4. Hombre de 50 años, soltero y con préstamos vinculados al negocio

El seguro de vida para este perfil tiene como finalidad que, en caso de fallecimiento o validez permanente y absoluta, los herederos no tengan que enfrentarse a deudas pendientes. Para ello, el capital asegurado debe ser, como mínimo, el mismo que el de la deuda total que posee, aunque los expertos recomiendan que también sea mayor para cubrir las posibles necesidades de liquidez derivadas de un caso de invalidez permanente y absoluta (asistencia domiciliaria y adaptación de la vivienda).
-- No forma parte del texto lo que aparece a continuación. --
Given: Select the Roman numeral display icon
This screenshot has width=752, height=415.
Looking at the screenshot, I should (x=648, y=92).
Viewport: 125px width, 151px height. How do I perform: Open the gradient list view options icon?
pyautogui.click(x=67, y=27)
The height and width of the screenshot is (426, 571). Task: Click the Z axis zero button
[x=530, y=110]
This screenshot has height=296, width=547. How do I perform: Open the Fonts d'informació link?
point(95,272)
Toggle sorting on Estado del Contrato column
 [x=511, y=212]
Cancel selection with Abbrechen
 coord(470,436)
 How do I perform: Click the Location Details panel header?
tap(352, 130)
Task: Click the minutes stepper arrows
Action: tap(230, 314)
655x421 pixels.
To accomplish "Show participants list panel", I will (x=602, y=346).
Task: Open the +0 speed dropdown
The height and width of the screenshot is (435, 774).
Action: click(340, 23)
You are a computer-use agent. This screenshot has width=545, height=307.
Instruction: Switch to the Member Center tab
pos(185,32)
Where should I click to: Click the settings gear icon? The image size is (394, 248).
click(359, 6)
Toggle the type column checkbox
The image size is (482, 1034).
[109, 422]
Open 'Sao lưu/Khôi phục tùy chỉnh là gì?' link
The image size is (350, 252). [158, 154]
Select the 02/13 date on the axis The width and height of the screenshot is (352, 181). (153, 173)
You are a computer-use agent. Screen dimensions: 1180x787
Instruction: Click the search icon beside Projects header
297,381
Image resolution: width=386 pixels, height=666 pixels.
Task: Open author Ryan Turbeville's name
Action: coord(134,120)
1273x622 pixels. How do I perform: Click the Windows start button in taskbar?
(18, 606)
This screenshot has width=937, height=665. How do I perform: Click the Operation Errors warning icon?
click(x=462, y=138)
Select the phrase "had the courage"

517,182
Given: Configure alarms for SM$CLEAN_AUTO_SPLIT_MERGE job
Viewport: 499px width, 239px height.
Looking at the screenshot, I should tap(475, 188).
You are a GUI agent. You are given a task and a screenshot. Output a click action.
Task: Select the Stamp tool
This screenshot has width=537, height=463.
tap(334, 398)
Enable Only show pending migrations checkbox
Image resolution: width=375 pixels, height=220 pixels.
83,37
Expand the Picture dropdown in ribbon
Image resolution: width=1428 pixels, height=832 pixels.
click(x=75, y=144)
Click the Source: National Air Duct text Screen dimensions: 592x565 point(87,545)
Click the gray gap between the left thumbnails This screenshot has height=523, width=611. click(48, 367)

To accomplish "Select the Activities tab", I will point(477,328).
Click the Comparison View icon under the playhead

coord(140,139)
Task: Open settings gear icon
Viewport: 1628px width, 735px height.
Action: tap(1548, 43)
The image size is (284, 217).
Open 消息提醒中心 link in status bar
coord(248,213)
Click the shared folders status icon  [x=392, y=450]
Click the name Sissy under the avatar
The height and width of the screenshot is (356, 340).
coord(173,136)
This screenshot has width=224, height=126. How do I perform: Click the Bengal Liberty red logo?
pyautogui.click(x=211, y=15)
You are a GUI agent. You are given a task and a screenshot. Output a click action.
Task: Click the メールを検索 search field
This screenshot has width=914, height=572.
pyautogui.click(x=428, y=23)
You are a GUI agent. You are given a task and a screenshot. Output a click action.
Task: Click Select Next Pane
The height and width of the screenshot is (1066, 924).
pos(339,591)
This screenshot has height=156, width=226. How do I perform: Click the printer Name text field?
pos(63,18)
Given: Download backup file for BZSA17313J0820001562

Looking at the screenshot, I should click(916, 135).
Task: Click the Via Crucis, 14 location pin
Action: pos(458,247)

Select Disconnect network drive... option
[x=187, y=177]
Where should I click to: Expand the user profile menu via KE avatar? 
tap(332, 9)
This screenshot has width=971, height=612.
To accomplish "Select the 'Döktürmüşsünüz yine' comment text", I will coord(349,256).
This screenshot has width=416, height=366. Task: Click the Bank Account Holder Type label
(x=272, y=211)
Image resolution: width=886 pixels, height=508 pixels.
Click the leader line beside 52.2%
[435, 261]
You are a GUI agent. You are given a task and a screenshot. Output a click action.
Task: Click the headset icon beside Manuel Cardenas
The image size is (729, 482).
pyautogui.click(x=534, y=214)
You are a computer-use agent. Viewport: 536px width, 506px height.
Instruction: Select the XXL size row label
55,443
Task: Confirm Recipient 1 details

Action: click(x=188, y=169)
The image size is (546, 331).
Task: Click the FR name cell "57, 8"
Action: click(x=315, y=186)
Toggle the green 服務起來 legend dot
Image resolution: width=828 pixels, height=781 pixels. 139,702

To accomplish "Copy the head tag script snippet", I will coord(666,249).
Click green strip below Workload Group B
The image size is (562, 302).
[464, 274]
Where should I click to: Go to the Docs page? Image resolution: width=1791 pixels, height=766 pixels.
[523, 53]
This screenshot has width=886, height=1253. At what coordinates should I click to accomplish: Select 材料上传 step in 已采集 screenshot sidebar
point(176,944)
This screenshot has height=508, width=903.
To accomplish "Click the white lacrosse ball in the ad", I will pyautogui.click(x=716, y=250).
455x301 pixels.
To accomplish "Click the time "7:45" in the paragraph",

​5. Mujer de 35 años, soltera y con hijos

En este caso, el seguro de vida serviría para garantizar el amparo económico a los hijos en caso del fallecimiento de la madre, teniendo en cuenta que la pensión de orfandad es de solo el 20% de la base reguladora. Si lo que ocurre es una situación de invalidez permanente y absoluta, gracias a la indemnización aparejada a este producto se garantizaría, además del mantenimiento del nivel de vida, el dinero necesario para acondicionar la casa y contratar personal de ayuda domiciliaria, gastos difíciles de afrontar únicamente con la pensión de invalidez.

6. Un matrimonio de 60 años con hijos independientes

Para un matrimonio de unos 60 años y con hijos independientes, contratar un seguro de vida serviría para mantener el poder adquisitivo y el nivel de vida alcanzado si se produce el fallecimiento de uno de los cónyuges, pero también podría tener otros usos. Podría darse la circunstancia de que, aunque los hijos del matrimonio estén independizados, dependan económicamente del matrimonio para, por ejemplo, pagar la hipoteca debido a una situación de desempleo. En este caso, aunque se produjera la muerte de uno de los progenitores o una situación de invalidez absoluta, los padres podrían seguir asumiendo los gastos del hijo en dificultades, algo complicado de hacer tan solo con la pensión de invalidez.